Top 7 visualisation tools for data scientists in 2022

The emergence of the internet and allied services has generated unfiltered and raw data year after year. However, working with this massive amount of data requires you to sort them and use them to your benefit. In this regard, data visualisation is a technique that needs mentioning.

Owing to the development of various software, performing this task is not a challenge anymore. Moreover, these tools help to create reports that can be understood by non-tech-savvy people as well.

Read on to learn more about various cloud computing software that can help in this regard.

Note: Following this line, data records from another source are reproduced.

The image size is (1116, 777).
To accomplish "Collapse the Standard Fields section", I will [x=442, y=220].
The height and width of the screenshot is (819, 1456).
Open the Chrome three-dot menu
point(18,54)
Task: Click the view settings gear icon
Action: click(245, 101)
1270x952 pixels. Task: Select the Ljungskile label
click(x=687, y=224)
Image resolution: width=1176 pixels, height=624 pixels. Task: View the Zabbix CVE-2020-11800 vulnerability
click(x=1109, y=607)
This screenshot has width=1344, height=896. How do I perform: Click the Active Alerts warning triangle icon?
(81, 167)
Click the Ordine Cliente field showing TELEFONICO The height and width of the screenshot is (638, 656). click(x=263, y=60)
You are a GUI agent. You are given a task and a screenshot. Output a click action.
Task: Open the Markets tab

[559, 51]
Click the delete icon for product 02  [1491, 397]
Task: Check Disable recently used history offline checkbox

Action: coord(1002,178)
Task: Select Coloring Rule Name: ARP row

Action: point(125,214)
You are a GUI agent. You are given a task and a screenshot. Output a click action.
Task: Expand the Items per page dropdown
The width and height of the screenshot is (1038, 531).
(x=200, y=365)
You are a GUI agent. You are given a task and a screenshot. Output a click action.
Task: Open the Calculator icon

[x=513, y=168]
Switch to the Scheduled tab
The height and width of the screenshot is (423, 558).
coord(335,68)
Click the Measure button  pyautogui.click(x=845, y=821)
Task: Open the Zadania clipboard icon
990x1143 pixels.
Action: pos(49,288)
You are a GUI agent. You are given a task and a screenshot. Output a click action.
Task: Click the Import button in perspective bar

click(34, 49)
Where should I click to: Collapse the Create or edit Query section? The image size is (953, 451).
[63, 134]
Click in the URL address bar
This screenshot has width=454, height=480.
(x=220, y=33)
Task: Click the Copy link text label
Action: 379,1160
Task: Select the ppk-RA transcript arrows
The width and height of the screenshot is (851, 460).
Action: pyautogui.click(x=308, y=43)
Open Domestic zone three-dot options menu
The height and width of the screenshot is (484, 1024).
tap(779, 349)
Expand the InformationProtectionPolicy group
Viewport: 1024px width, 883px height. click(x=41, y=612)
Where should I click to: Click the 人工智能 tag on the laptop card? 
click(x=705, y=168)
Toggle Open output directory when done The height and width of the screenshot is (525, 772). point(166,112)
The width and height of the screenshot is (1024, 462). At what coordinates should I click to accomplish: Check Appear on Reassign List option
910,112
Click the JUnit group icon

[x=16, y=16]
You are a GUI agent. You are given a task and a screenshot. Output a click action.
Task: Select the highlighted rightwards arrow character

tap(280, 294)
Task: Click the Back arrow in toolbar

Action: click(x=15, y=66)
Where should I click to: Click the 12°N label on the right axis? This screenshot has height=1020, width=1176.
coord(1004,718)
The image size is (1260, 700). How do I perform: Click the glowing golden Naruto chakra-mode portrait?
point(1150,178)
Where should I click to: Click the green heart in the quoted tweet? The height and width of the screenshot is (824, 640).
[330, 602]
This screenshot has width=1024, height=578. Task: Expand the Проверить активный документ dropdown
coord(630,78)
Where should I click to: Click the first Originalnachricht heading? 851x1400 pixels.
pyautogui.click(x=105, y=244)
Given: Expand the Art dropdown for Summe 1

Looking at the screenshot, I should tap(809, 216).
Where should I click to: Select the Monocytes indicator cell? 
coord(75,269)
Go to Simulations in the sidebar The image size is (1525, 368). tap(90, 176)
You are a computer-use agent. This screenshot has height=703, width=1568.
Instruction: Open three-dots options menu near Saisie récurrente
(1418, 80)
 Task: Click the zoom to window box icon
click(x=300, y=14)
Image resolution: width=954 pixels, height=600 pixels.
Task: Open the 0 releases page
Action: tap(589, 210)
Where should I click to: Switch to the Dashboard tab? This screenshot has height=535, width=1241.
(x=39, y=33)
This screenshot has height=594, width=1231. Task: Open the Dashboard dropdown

7 Data Visualisation Tools to Know About in 2022

Following are some data visualisation tools that you should know about:

  1. Microsoft Power BI

Microsoft’s cloud computing data analytics suite, Power BI, has evolved from just an earlier Excel plug-in. It was redeveloped as a standalone tool in 2010. Unlike many visualization tools, Power BI integrates data modelling as a feature. You can make interactive visual reports and dashboards easily. It can import data from multiple sources like Excel, text files and SQL servers and websites such as Facebook (Insights) and Google Analytics. Power BI has an impressive range of visualizations like filled maps and heat maps which are customizable as well. There are other visuals like influencer charts. Users can try the free version also.

  1. Plotly

Plotly is a data visualization tool entirely built on Python. It simplifies the process of creating graphics, charts and dashboards. Through APIs, Plotly allows the development of web apps without requiring the knowledge of programming languages like JavaScript, CSS or HTML. But, Plotly has limited support documentation.

  1. Tableau

Tableau requires zero knowledge of coding. It can also handle a large amount of data on a simple drag-and-drop interface. But, the tool is unsuitable for exploratory data analysis. However, it is useful for data analysts who like constructing dashboards for their non-technical staff. But, tableau has certain drawbacks. It is not suitable for machine learning and artificial intelligence tasks and data pre-processing.

  1. D3.js

D3.js is also known as data-driven documents. It is an open-source data library using JavaScript, which involves SVG, HTML5 and CSS. It simplifies the development of web interactive visualizations. D3 also generates great visual outputs like diagrams, charts and product roadmaps. Its web dashboards can work on all browsers. Moreover, it handles nuanced reporting very well. However, D3 cannot be used for other data analytics tasks like data cleaning.

  1. Qlikview

Qlikview generates real-time, custom dashboards that display analytics feature visualizations. It is mainly a business intelligence tool for making interactive pie charts, tables, graphs, and more.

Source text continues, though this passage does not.